Work item
Your answer should be every line of the records that contains the word "agent".

Task data
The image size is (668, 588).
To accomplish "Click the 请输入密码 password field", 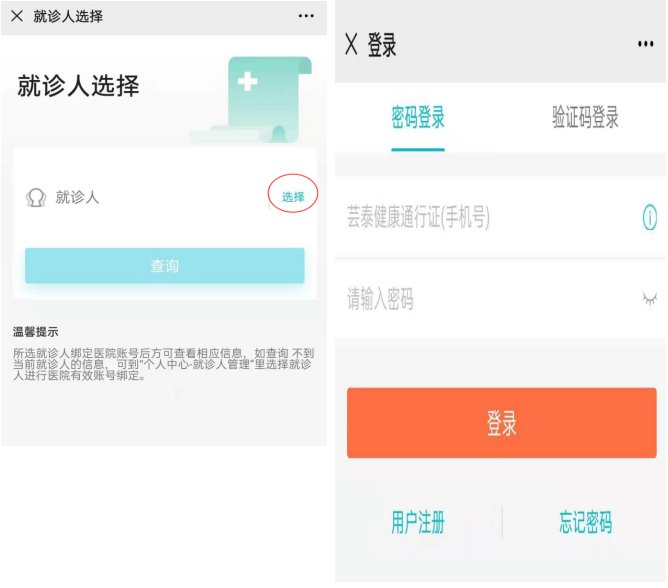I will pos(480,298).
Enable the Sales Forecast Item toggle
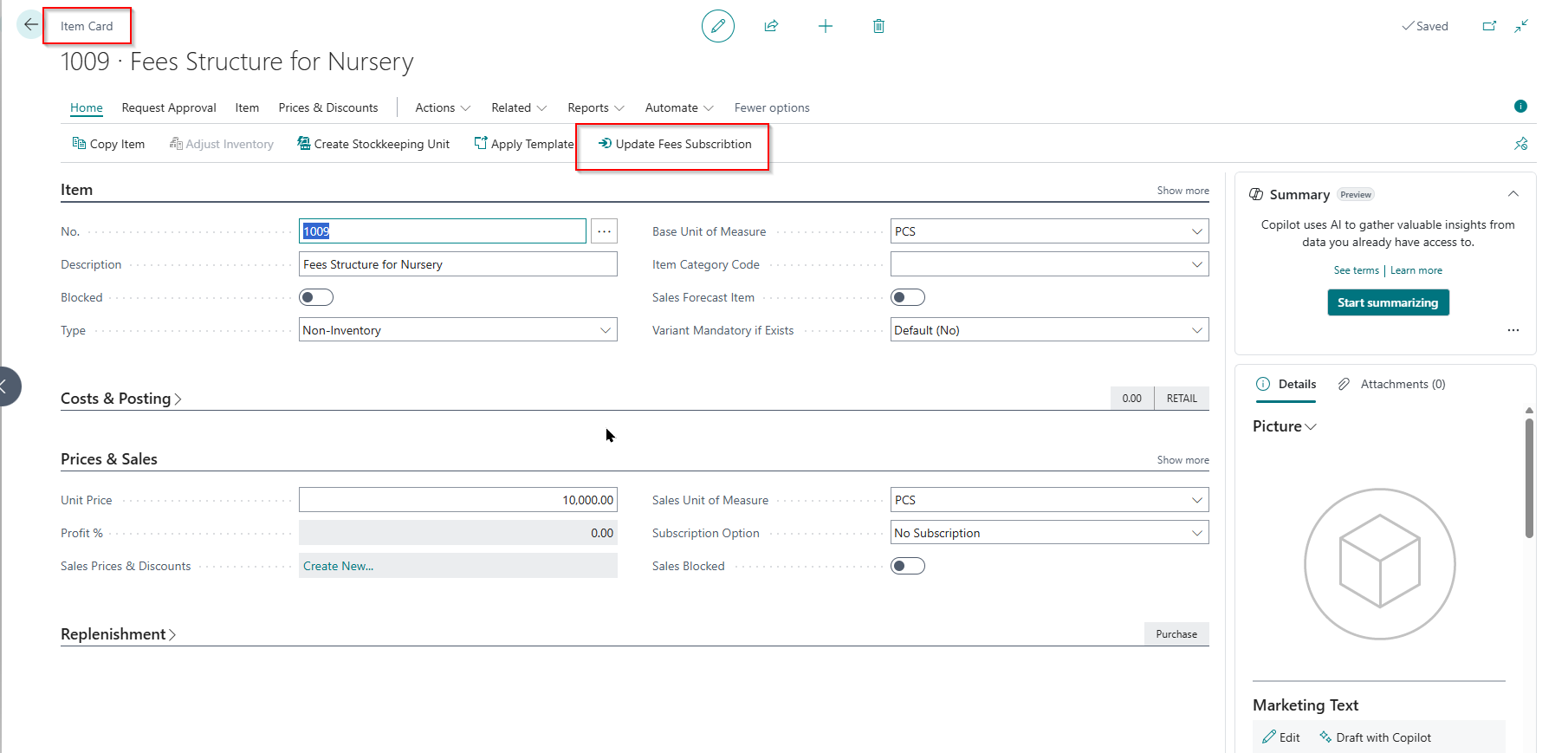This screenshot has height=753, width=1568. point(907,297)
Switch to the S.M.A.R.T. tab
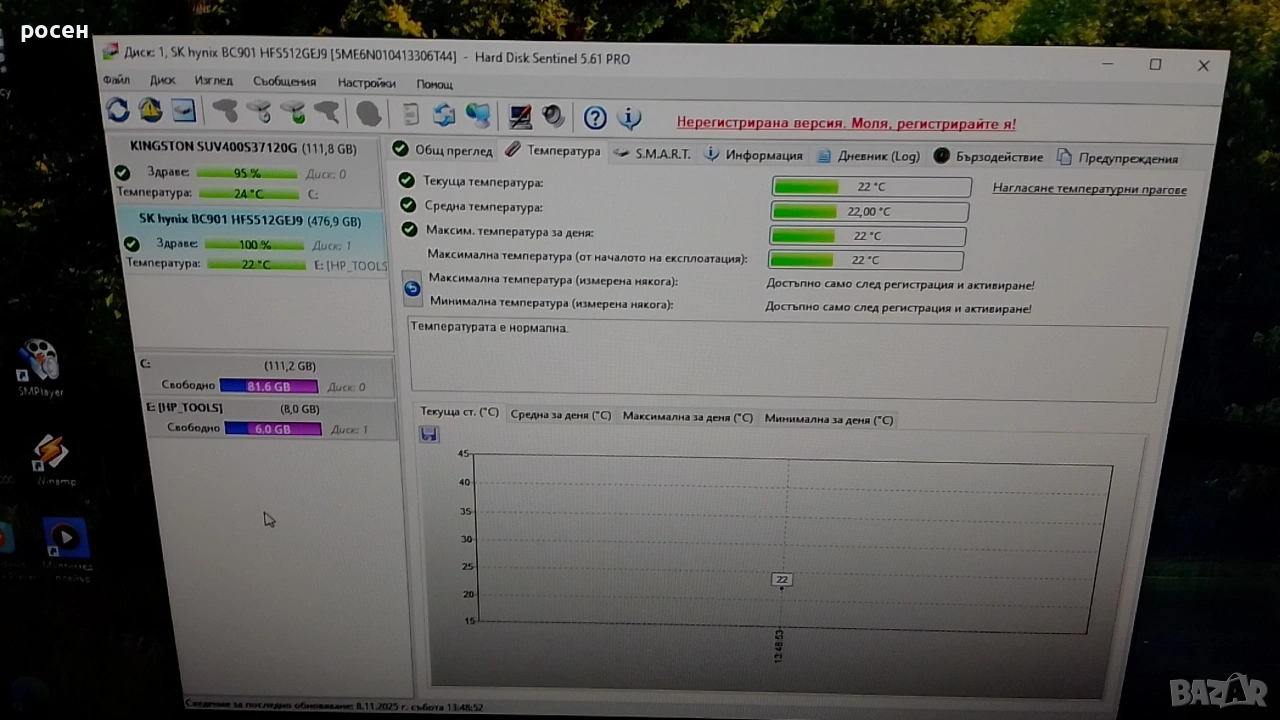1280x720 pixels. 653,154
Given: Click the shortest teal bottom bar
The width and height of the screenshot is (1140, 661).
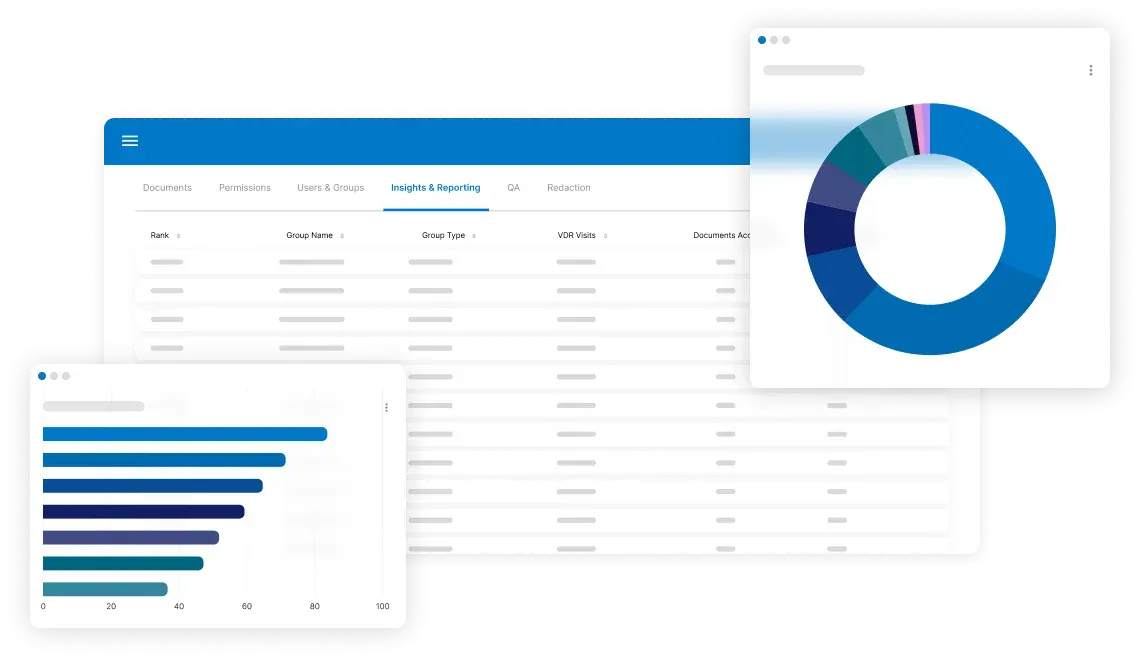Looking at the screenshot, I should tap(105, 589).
--
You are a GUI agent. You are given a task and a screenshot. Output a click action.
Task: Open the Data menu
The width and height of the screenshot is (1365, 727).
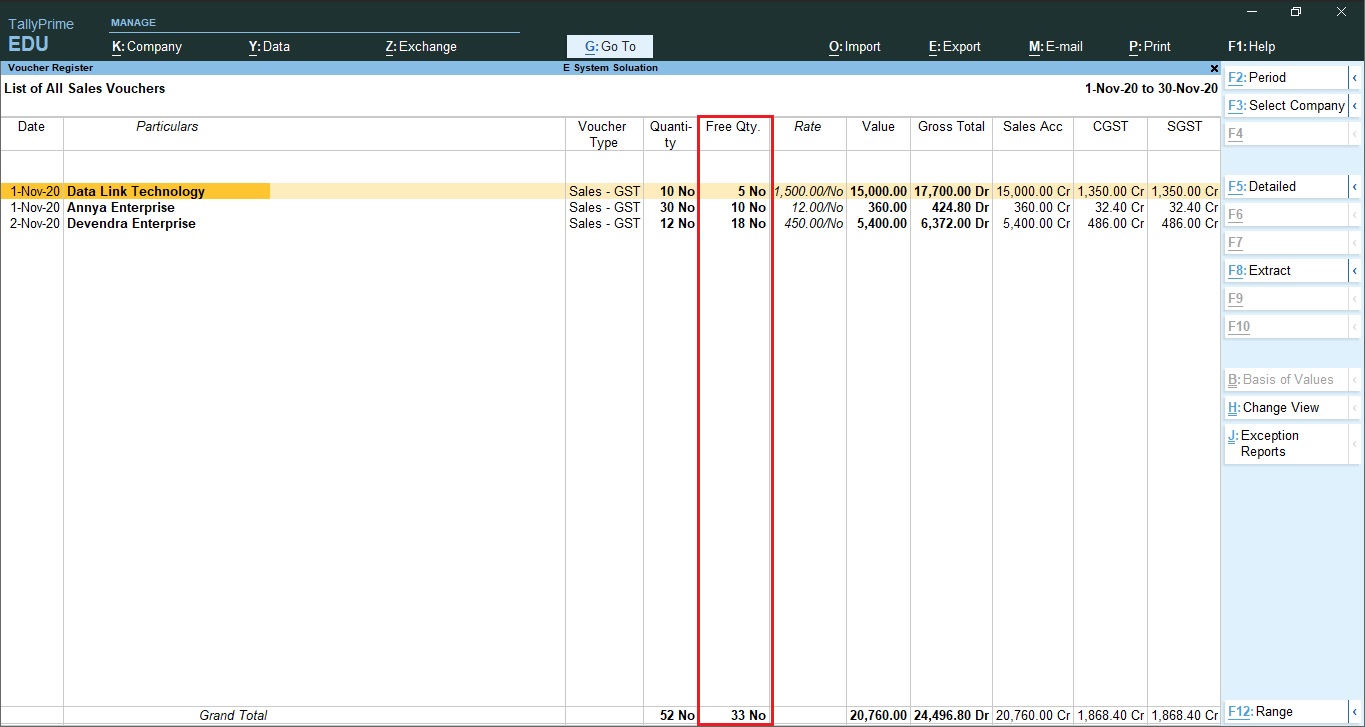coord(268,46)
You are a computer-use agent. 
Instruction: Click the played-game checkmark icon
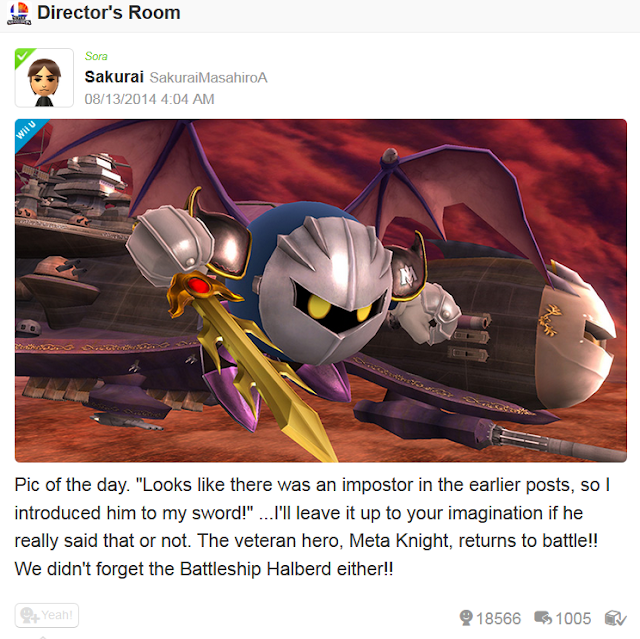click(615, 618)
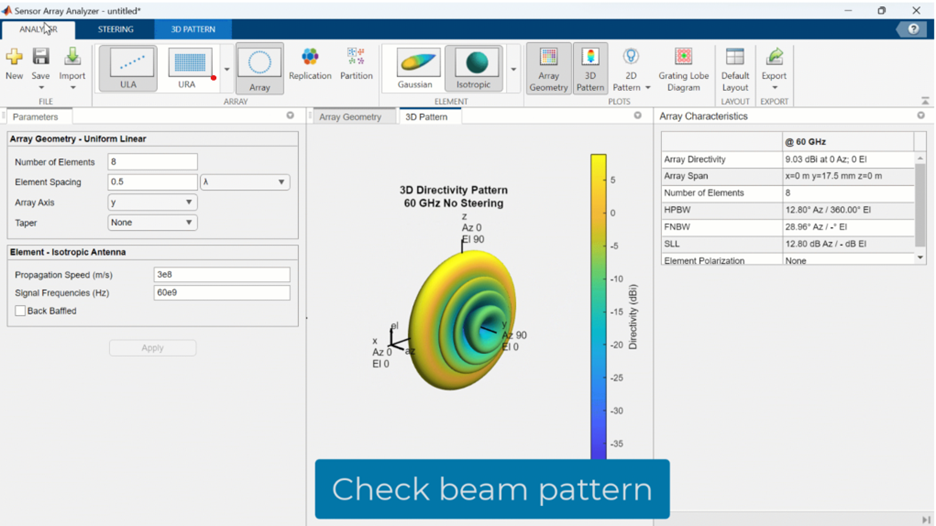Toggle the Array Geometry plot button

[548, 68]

Answer space
You are a GUI agent. You are given a task and a screenshot. Output a click action.
You are a computer-use agent. 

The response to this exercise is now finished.